§ **Source document**
Articles
of Faith: Religious right’s moral failures a result of repressive
religion
by Rev. Steven Baines
As
someone who was raised and ordained as a Southern Baptist, I was saddened,
but not shocked, at news of the recent arrest of Rev.
Lonnie Latham (pictured),
a minister from Tulsa, Okla., and executive committee member of the virulently
anti-gay Southern Baptist Convention. Rev. Latham was reportedly arrested
for propositioning a male undercover police officer in front of a motel
known as a high-traffic area for gay hustlers. Unfortunately, Rev. Latham’s
story is one repeated by those in the darkest corners of the closet who
are trapped by the damaging teachings of misguided religious leaders.
The fall of this religious right figure is part of an inevitable cycle
of scandal, as the self-appointed guardians of “traditional values,” their
moral ships sinking from under them, find themselves in the lifeboat with
the rest of us sinners. The moral hypocrisy of many right-wing religious
leaders comes from their fundamental misunderstanding of religion as the
practice of a complicated and esoteric set of rules designed to restrict
human freedom, rather than a way of living which frees individuals to lives
of greater compassion and personal growth.
The incidences of national conservative religious leaders caught in scandal
are many, and run the gamut from the
tragic hypocrisy of the closet to personal ethical lapses
to outright crimes. Here are a few recent high-profile examples:
Ralph Reed (pictured) — Reed, the former executive
director of the Christian Coalition, is embroiled in the Jack Abramoff
lobbying scandal and stands accused of using funds Christian conservatives
had donated to fight the spread of gambling, to actually promote gambling
on Native-American reservations.

§ **The data**
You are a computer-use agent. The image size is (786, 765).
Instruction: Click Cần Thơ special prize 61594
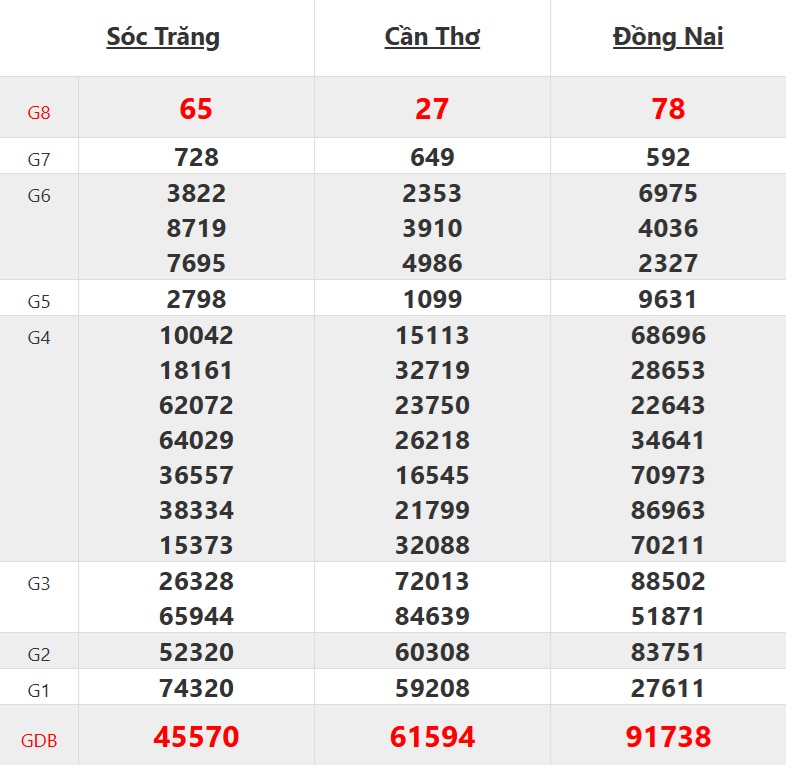pos(432,738)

§ **Exercise tasks**
a - List every person named in the article on the religious right's moral failures, including its byline.
b - Proceed with the article on the religious right's moral failures from the point where it stops.

§ **Expected outputs**
a -
Rev. Steven Baines
Rev. Lonnie Latham
Ralph Reed
Jack Abramoff

b -
Monsignor Eugene Clark (pictured) — Clark used his
pulpit at St. Patrick’s
Cathedral in New York City and program on the Eternal Word Television Network
to blame gay priests for the Catholic sex abuse scandal and once denounced
the United States as “the most immoral country in the Western Hemisphere.” He resigned
in August 2005 after an affair with his married secretary.
William Bennett (pictured) — Bennett is the standard-bearer
of the right-wing “traditional
values” crusade and chief propagator of one of the most damaging
lies being spread about the gay community: the “statistic” invented
by a discredited psychologist that the average age of death of gay men
is 43. In 2003, it was revealed that Bennett had a gambling addiction which
he kept hidden from his family, despite losing a reported $8 million.
John Paulk (pictured)— Paulk is the former chair
of Exodus International who appeared on the cover of Newsweek in 1998
as an “ex-gay,” and founder of Focus on the Family’s
ex-gay program Love Won Out. He was discovered and photographed in September
2000 buying drinks for patrons in a gay bar in Washington, D.C. Although
Paulk left Focus on the Family in 2003 to pursue “other ministry
opportunities,” Love
Won Out continues to hold events across the country.
It is not my intention to cast stones of condemnation at these individuals.
We all have times when we need grace and forgiveness for our ethical failings
or inconsistencies, whether from religious communities or from the community
at large. There is, however, a profound need to understand that when religion
is used to bring repression and darkness rather than liberation and light,
it is toxic to both leaders and followers. It is inevitable that those
who pile so much guilt on the rest of the world will sooner or later be
crushed by it themselves.
The self-loathing that drives some public figures who have made careers
of espousing “moral values” into lives of deception as they
sneak into dive bars, cheap motels or gambling casinos for a night’s
escape from a life of repression is the same fear and shame that causes
them to lash out at LGBT people. The life-altering message that I and so
many other LGBT people of faith have found is that freedom comes not from
lies and denial, but by recognizing our mutual connection to all our neighbors
with honesty and humility in the face of the Creator.
— Based in Washington, D.C., Rev. Steven Baines is an elder in the
Christian Church (Disciples of Christ) and a member of the National Gay
and Lesbian Task Force National Religious Leadership Roundtable. He serves
as chaplain of Gay, Lesbian and Affirming Disciples.